Apple’s iPhone and iPad are big in the business market, especially amongst corporate executives. I have, however, written before (in other places) about an observable tendency that Microsoft can exploit if it is sharp enough. That tendency is that the Apple products are the systems to be `seen’ with, especially when walking around conferences, exhibitions and the like. But when it comes to doing the consequential real work – writing reports on topics discussed , for example – many execs still revert to a PC-based laptop.

Why should that be? Well, mainly it is to do with the fact that the corporate systems they are geared to are often based on Microsoft products, and in particular the Office suite of productivity tools. Even if the back office applications are IBM, or Oracle, or SAP, or even Linux-based cloud services, the front-line tools are still often part of Office.
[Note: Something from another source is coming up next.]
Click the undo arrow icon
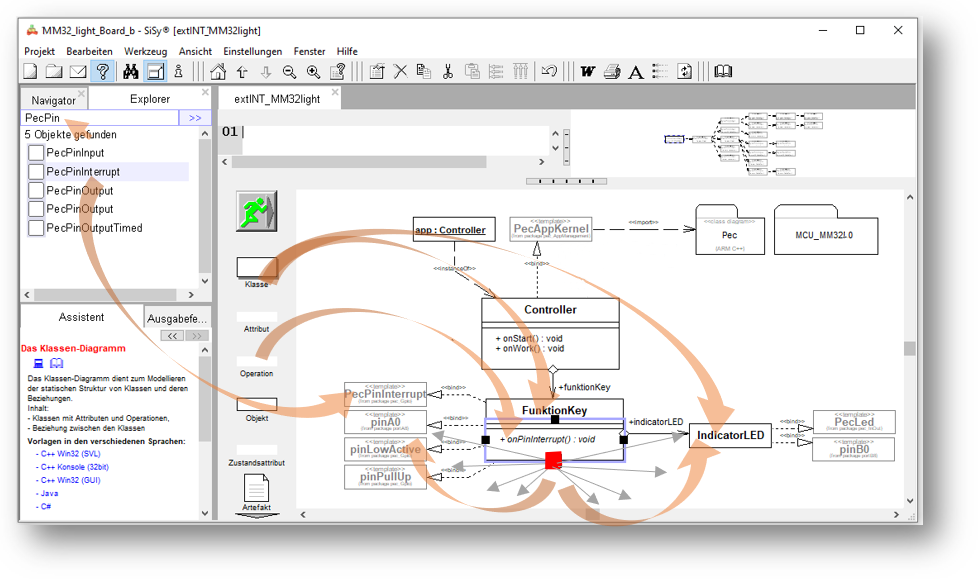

And here is one of the cornerstones of a vision that Microsoft should have adopted explicitly when it first partnered with Nokia back in 2010 and got its own Stephen Elop installed as CEO.

It is telling that Nokia has just announced that Elop will be moving back to Microsoft as part of this deal. There is no word as yet as to what job he will take on, but it will certainly be to head up something.

And that `something’ is likely to be that vision – the pulling together of the company’s cloud delivered services such as Azure and Office Live, coupled with a mobile hardware, operating systems and applications package that gives end users an end-to-end, soup-to-nuts collaborative environment that plays straight to the growing pressure from within businesses for BYOD services.

Such a package could bring a real solution to the dilemma on BYOD that many businesses express – `damned fine idea but the organisational, operational and security issues involved are still far too scary for us to seriously contemplate it’.

Here is a way of delivering solutions to most of those problems in one hit – something that appeals to the natural conservatism of business users. And as an example of that conservatism one just has to look at the number of Windows XP users there still are in the world. One estimate suggests there are still 500 million of them, even though Microsoft put that operating system onto security maintenance only status a couple of years ago or more, and is planning to abandon them completely come April next year.

That conservatism is Microsoft’s strength, and strength in a huge global market for business users. Just at the moment, the company stands on the brink of seeing that strength seep away. But if business users can take their current work environment, port it to the cloud, and then add full connectivity with a range of smartphones and tablets that offer automatic collaboration that can stretch from back-end databases and server-based tools, through the full panoply of Office applications and on to the types of client devices that company staff now want to use and which increasingly make sense in business productivity terms…..? Well, I for one think they would find that attractive.

Add to the mix the fact that Microsoft still has an enormous army of channel partners, from small resellers, through ISVs of all sizes and skillsets, and on to some of the biggest Systems Integrators in the world. They could get a set of tools where much of the background engineering needed to get `back office system A’ to even acknowledge `client device X’ exists, let alone collaborate with it, is already done for them.

Given that many major businesses already use Microsoft extensively, and that they have a tendency to turn to such companies for assistance in establishing their IT infrastructures, applications and business processes, the chances are high that Microsoft could maintain its position as the obvious first choice for business users around the world.

There is, of course, one caveat. Microsoft would really need to turn such a vision into a reality pretty soon. What is more, it would need to get it working effectively and with a fair degree of reliability, straight out of the traps.

With the best will in the world, the company’s track record on this score has not been brilliant over the years. That is why the company should have gone for such a vision when it first cuddled up to Nokia three years ago. By now it would be on Version 3.1 (Service Pack 2) of the service, just at the time BYOD is starting to take off.

And as we all know, `Version 3.1’ and `Service Pack 2’ are the key indicators for conservative business users to pile in and place orders.